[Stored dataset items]
········
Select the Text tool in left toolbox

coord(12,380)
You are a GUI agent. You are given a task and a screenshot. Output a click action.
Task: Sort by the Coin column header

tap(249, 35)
········
Line by line, retype all of the entries.

Select the Text tool in left toolbox

coord(12,380)
You are a GUI agent. You are given a task and a screenshot. Output a click action.
Task: Sort by the Coin column header

tap(249, 35)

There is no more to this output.